在机房管理中，为尽量减少写保护软件对系统及使用者的影响，也可以把操作系统和应用软件安装在未写保护的分区上，比如D盘，再备份到C分区上，然后对 C盘写保护。这样一旦D盘的系统被损坏，可以从C盘快速恢复。这种方案简单易行，除了可以防止人为操作失误外，也可以防止一般病毒的破坏。缺点是不够隐 蔽。有些病毒程序专门对付这种保护软件，通过设置单步中断等方法跟踪到原来的INT 13入口，通过长调用绕过写保护程序。因此，对病毒的防范不是很理想。

2 修改硬盘BOOT区的写保护软件

　　硬盘BOOT区包含BOOT区程序和硬盘分区表。BOOT区程序搜索可启动操作系统分区的标志80H，搜索成功则读取引导分区内的操作系统的引导扇区，并把控制权交给引导扇区程序。

为实现硬盘写保护，改写BOOT的程序，使之完成以下工作：

1．修改INT 13入口，使之指向写保护驻留程序；

2．驻留写保护程序；

3．执行正常的BOOT程序功能。

这里有几个关键问题要注意：

1．因为BOOT区程序先于DOS启动，不能用MS－DOS提供的INT 21 AH＝35H及INT 21 AH＝25来取得和设置中断服务程序，因此，必须直接修改中断向量表。

2．要使中断服务程序安全运行，就必须使中断服务程序常驻内存，以免被其它程序覆盖。但写保护程序先于DOS启动，无法利用INT 21 AH＝31H来驻留程序。因此必须另辟蹊径。方法是将BIOS数据区0040：0013H记载内存大小的数据减少2KB，使DOS以为常规内存的底端由 638KB（或小于640KB的其它值，取决于写保护程序大小）开始，而把硬盘写保护程序搬至638K至640K之间即可。情形如图2所示。

图2 写保护程序加载情况

　　3．完成以上代码往往大于512B，因此一般把程序分布在0磁道的多个扇区中，并由BOOT区的程序启动时装配。

4．保护程序运行时，以前的分区表信息和BOOT区程序仍然需要，应把它们放在0磁道的某个扇区中。新的INT 13服务程序把访问0磁道BOOT区的操作都定向到以前的BOOT区内容的备份扇区中，使操作系统及用户感觉不到BOOT区信息有什么异常（但 Windows 9x知道）。
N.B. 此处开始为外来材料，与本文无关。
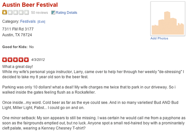Click the middle red star of the review
This screenshot has width=190, height=133.
tap(16, 60)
新的写保护程序先于操作系统加载，因此这种方案较前一种更为隐蔽。同时，BOOT区已不再是以前的正常信息，即使用软盘启动，也因无法看到分区表信息 而无法看到硬盘，提高了安全性。这种方案的缺点是仍无法挡住有针对性的病毒的攻击，对一些恶意攻击者来说，也较容易攻破。

3 固化的写保护程序

　　这种方案是对前2个方案的进一步改进。改方案是把写保护程序烧在EPROM中，并 以接口卡的形式安装在扩展槽内，成为扩展的BIOS，因此，除具有前者的所有优点以外，安全性更高，用软盘启动，也无法写受保护的硬盘分区。缺点是仍然无 法挡住有针对性的病毒及人为的攻击。

4 直接修改主板上的BIOS

　　这种方案是把BIOS代码从EPROM中读出来，找到其中关于磁盘读写的代码，直 接修改INT 13的处理程序，使其具有硬盘分区写保护的功能。因为不同的机型的BIOS代码差别较大，不同的机型要进行相应的修改，因此这种方案有相当的难度，而且兼 容性很难保证，但效果较好，某些跟踪INT 13原始入口的病毒也无法攻破。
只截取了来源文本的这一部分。